From DevClass, a developer revived an old complaint about .NET's long-term support is not long-term enough, dev complains, being too short for enterprise upgrade cycles. The current LTS cycle is three years, but by the time the next LTS appears, two of those years have already elapsed, leaving just one year to actually upgrade. The developer notes that fifty percent of deployed versions of their software are running end-of-life versions. Microsoft chose the three-year window to balance stable deployment time with innovation velocity, and extended paid support has not been offered. To put it in context, Java LTS gets five years plus extended support, Python gets five years of security fixes for all releases, so three years does feel tight for large organizations with long deployment cycles.

From Miguel Carranza at RevenueCat, there's a thoughtful post on AI shouldn't shrink headcount. It should shrink teams, the argument is that with AI, the minimum viable size of a high-output team is smaller than it used to be. Writing code is cheaper, reviewing unfamiliar parts of the codebase is easier, so you don't need three engineers from every specialty weighing in on every meaningful piece of work. RevenueCat went from a few larger teams to more than double the number of smaller teams, each with one to three engineers and a tech lead who keeps the work moving without people management responsibilities. The post is honest about the downsides: redundancy loss when someone goes on leave, more demand on ICs to make calls without waiting for permission, and the risk of fragmentation if coordination breaks down. But the core point is that when you do hire, the new people add parallelism instead of coordination overhead. That framing, more teams, not fewer people, is worth sitting with.

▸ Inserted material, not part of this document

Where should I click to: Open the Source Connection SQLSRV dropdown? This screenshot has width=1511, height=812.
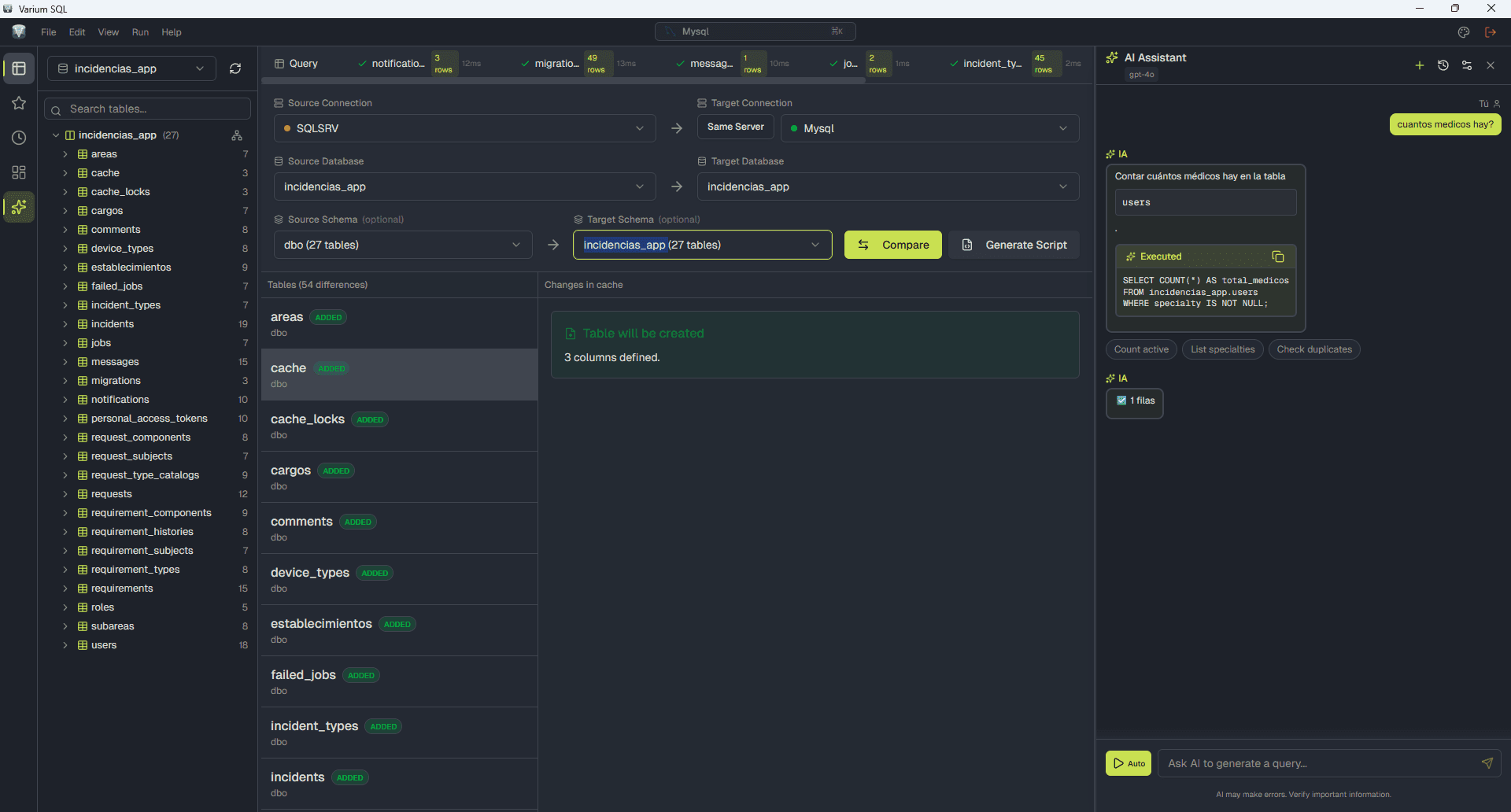point(464,128)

Google announced Gemini Spark updates: macOS launch, connected apps and more, bringing their personal automation agent to the desktop. It can now move beyond the chat window and automate tasks across your desktop files and apps, like sorting PDFs or creating spreadsheets from local files. Coming soon, you can assign multi-step tasks remotely, like asking it to find a report on your Mac, pull a number, and email it to you while you're away. This is the personal agent category arriving for everyone, though it remains to be seen exactly how people will incorporate this into their daily workflows.

Hugging Face and Cerebras showed what becomes possible when you pair Gemma 4 with Cerebras inference for real-time voice AI in their post on Hugging Face and Cerebras bring Gemma 4 to real-time voice AI. The demo builds a speech-to-speech pipeline with Parakeet for speech recognition, Gemma 4 on Cerebras for inference, and Qwen3TTS for text-to-speech. The open, modular architecture means every layer can be inspected and replaced. This same pipeline already powers Reachy Mini robots, with more than nine thousand of them in the wild, which is a nice signal that this isn't just a research demo.

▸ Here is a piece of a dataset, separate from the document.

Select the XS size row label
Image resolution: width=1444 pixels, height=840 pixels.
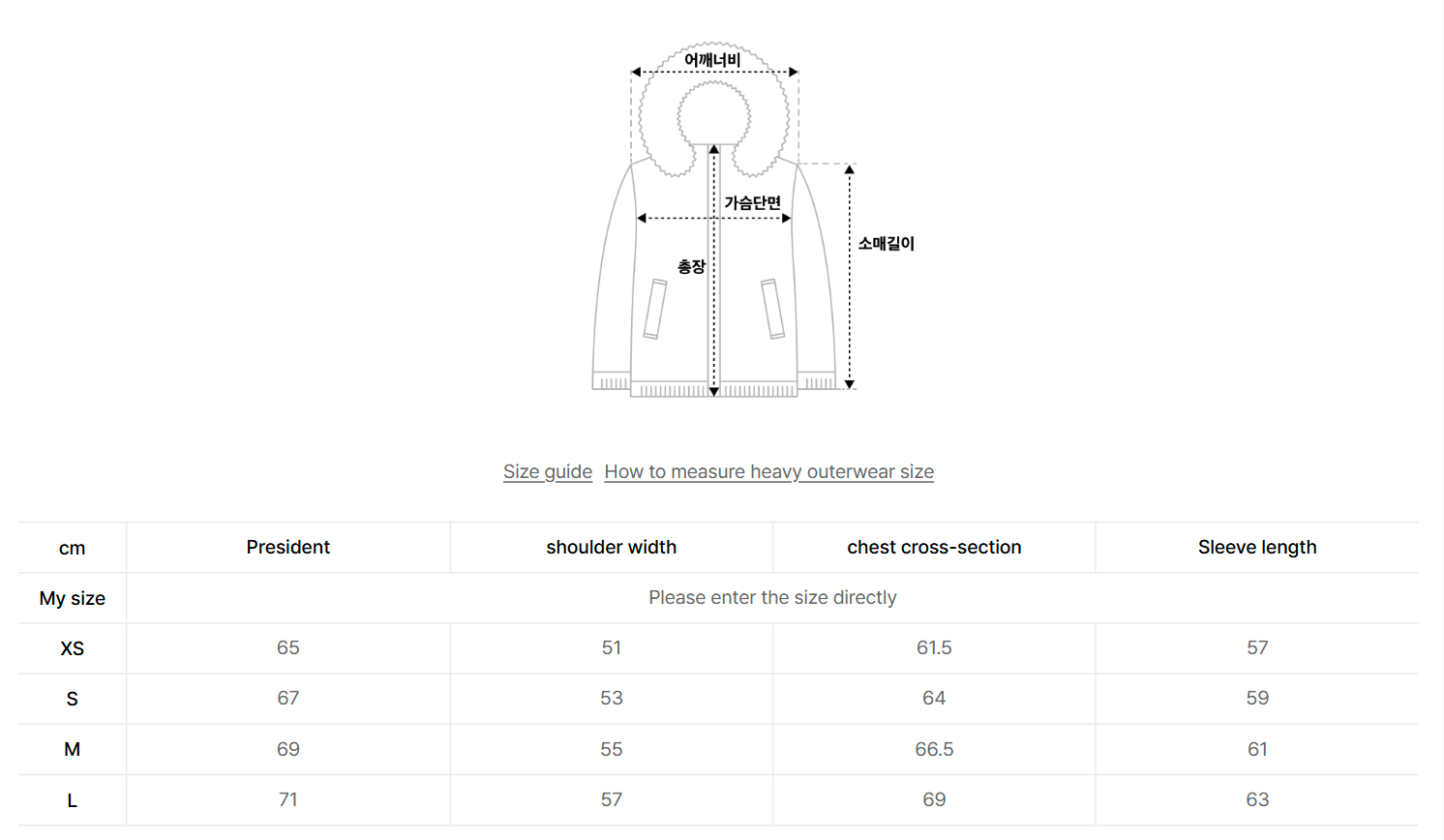point(73,648)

Then from Ollama, Gemma 4 is now nearly ninety percent faster on Apple Silicon in Faster Gemma 4 on MLX with multi-token prediction, using multi-token prediction, a technique where a small draft model proposes the next several tokens and the main model verifies them in a single pass. Code is especially well-suited for this because it's full of closing brackets, repeated identifiers, and boilerplate, so the draft model's proposals are accepted often. The speedup shows up most in coding agents, which call the model continuously as they read files, run tools, and work through tasks. Faster generation makes those agents noticeably more responsive, and Ollama tunes the draft length automatically as the model runs, so no configuration required.

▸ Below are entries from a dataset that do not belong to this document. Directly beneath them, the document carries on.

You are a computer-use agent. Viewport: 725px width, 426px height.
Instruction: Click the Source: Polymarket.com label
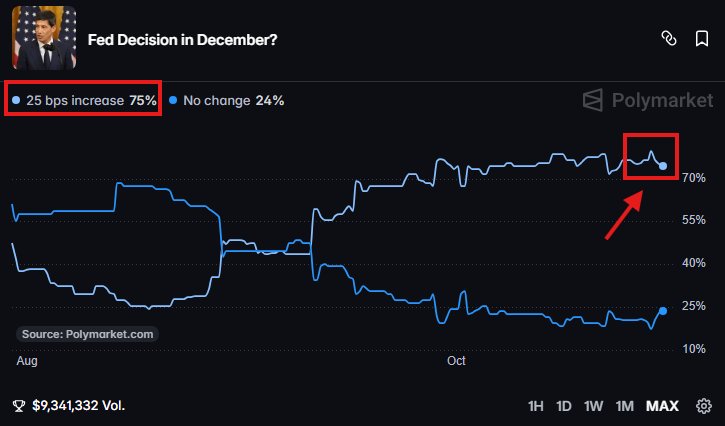tap(87, 334)
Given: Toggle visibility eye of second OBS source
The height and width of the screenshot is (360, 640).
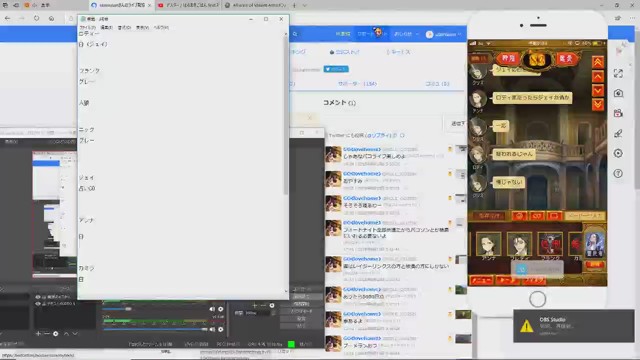Looking at the screenshot, I should (38, 304).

That's episode 816. Several threads running through today's set: the infrastructure getting serious around AI coding in the enterprise, from secure toolchains to centralized gateways and evaluation frameworks, the ongoing re-examination of what software artifacts are actually worth preserving long-term, and the steady march of better, faster, more accessible models. Happy Fourth of July to those celebrating, and I'll see you tomorrow.